Text provided ::
BEGIN

Author Bill Stone points out that the world never knows how deep a cave is until someone "bottoms it out." The tallest mountain's height is a known factor before anyone attempts the climb, but the mystery of caving remains.
"Beyond the Deep" recounts Stone's expedition into the cave system of Systema Huantla in Mexico, which as of 2001 was rated the 8th deepest cave system in the world at 1,475 meters. As the deepest cave in the world, the Kubera Cave in Georgia (formerly USSR) is 1,710 meters, only 235 meters deeper than Huantla, we are talking about some extreme caving.
The main purpose of the expedition was to test out Mr. Stone's "rebreather," an artificial breathing device that allows an underwater diver more than six hours of oxygen as opposed to 45 minutes in the average scuba tank. This amount of time is needed in caves with large "sumps" or underground water passages where the surface can be a great distance away. The problem with the rebreather, aside from its experimental nature, is its complexity, an added component of difficulty to a diver's already altered state of awareness.

END

Required action 1 ::
Answer each question from the text on caving:
(a) At what depth was Systema Huantla rated as of 2001?
(b) Which cave does the text name as the deepest in the world?
(c) How long can the rebreather supply a diver with oxygen?
Required action 2 :: Write the next part of the text on caving, picking up after its final sentence.
The source records are not needed for any of this work.

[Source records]
BEGIN

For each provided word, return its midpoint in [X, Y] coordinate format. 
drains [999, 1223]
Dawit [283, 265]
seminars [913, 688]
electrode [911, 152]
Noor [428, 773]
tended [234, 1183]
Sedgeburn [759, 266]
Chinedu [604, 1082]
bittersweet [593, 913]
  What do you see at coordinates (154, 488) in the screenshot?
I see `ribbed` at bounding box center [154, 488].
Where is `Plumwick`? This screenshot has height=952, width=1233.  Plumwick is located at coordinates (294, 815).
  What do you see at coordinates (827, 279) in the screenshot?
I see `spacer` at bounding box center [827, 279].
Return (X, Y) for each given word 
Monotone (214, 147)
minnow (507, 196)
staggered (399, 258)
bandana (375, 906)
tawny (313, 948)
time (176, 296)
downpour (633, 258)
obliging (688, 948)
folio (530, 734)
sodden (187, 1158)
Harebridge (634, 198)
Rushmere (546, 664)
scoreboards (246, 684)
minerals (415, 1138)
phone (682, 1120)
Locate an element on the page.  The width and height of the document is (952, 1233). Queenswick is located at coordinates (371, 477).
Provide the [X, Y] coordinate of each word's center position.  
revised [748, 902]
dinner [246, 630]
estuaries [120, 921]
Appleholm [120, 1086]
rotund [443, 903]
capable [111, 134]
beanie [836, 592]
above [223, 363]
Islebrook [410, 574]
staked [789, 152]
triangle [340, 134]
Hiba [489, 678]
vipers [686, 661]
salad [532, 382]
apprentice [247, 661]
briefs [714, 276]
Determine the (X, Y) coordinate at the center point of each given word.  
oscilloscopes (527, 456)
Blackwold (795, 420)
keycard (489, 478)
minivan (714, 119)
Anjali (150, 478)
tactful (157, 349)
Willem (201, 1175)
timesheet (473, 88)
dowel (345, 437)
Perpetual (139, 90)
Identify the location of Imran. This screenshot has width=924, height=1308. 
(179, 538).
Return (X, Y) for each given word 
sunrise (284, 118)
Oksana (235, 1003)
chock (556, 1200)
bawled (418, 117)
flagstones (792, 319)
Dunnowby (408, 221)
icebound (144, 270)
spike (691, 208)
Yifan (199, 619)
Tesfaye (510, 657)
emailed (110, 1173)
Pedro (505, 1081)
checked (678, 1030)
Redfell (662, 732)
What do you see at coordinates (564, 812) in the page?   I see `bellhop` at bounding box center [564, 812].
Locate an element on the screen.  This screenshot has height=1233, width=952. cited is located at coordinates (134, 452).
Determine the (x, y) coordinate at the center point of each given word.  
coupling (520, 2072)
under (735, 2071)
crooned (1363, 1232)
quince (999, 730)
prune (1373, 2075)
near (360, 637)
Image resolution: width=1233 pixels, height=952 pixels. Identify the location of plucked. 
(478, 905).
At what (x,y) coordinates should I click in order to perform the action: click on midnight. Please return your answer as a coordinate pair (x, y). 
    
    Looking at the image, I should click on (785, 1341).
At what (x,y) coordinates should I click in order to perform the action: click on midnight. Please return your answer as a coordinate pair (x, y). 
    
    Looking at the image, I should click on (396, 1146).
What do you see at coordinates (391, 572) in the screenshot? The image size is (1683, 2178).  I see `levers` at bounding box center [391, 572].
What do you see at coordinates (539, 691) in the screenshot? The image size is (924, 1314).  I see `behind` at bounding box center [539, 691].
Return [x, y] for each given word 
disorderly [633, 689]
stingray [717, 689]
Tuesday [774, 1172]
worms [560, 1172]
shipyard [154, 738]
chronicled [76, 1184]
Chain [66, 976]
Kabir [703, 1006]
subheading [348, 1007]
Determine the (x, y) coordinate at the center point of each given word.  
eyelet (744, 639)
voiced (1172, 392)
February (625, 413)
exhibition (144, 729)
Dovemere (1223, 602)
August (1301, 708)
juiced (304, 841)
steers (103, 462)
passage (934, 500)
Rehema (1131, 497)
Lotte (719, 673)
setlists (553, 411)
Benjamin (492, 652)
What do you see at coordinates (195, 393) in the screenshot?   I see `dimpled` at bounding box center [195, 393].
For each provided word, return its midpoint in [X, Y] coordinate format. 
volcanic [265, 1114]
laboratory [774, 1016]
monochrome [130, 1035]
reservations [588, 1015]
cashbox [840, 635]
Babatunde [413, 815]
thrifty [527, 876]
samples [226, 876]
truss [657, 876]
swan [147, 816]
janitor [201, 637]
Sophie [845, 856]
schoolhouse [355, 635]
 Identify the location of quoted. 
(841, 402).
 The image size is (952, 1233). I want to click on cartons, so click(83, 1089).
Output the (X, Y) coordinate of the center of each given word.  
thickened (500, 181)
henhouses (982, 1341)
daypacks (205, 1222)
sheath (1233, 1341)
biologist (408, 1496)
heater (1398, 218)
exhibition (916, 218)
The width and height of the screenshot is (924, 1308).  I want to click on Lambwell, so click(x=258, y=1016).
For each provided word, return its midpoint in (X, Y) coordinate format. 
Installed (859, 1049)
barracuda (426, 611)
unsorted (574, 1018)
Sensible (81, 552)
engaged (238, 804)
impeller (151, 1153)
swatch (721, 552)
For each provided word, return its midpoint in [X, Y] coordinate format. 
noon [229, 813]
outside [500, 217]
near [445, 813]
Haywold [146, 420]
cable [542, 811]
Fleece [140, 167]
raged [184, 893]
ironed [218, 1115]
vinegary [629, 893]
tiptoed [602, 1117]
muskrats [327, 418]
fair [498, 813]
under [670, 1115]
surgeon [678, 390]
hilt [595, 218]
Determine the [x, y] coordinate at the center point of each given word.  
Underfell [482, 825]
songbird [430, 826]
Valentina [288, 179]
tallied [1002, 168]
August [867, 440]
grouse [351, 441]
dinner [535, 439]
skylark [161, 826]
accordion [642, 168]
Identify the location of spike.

END

Written reply 1 ::
(a) 1,475 meters
(b) The Kubera Cave in Georgia
(c) More than six hours

Written reply 2 ::
The expedition was a diverse group consisting of five divers (these are extreme guys!), five top-of-the-line cavers, and Stone's girl friend, Barbara am Ende, a PhD geologist, but less experienced cave diver. The story unfortunately begins in Maryland where they assembled the group and the gear. I say "unfortunately" because it is an overlong section that leaves us a long time to wait before we get to the cave. Once at the site, the book is engrossing and exciting. Excellent maps are included that are vital to the understanding of what they were doing and where they were at any given time. Stone's descriptions of the types of caving and diving required are outstanding. I have never willingly been in a cave (my claustrophobia kicks in just reading about it!), yet I could easily visualize exactly what was going on. The dangers, particularly of diving, are appalling. After finishing the book, I looked up "most dangerous sports" and was surprised #1 is bull riding, #2 water speed records and #3 cave diving. After reading "Beyond the Deep," I was certain nothing in this world (and possibly the next) could be more dangerous than cave diving!
The book has weaknesses mostly in the format. Mr. Stone chooses to use the third person singular, i.e. "Bill Stone says--" when he is talking about himself, something I find irritating and pretentious. The author states at the beginning that the dialogue is not exact, only an approximation. It is extremely stilted and when the author tries to get off a good joke that "cheered everyone up," it falls flat as a flounder. Guess you had to be there. Ms. am Ende is portrayed as almost walking on water; her patience is unremitting, her cheerfulness amazing. This is in contrast to the other members who were displayed in a much more three-dimensional, interesting manner.
This is one of those books you feel like you don't quite have the whole story. Mr. Stone is an enthusiastic proponent of his rebreather, yet I felt the divers' concerns and uneasiness were quite understandable and to the point. The author is clearly a driven person and whether he showed bravery or a blatant disregard of safety by continuing the exploration with the inexperienced Ms. am Ende is something the reader will have to decide for himself.
A good, interesting read with glossary, index and notes.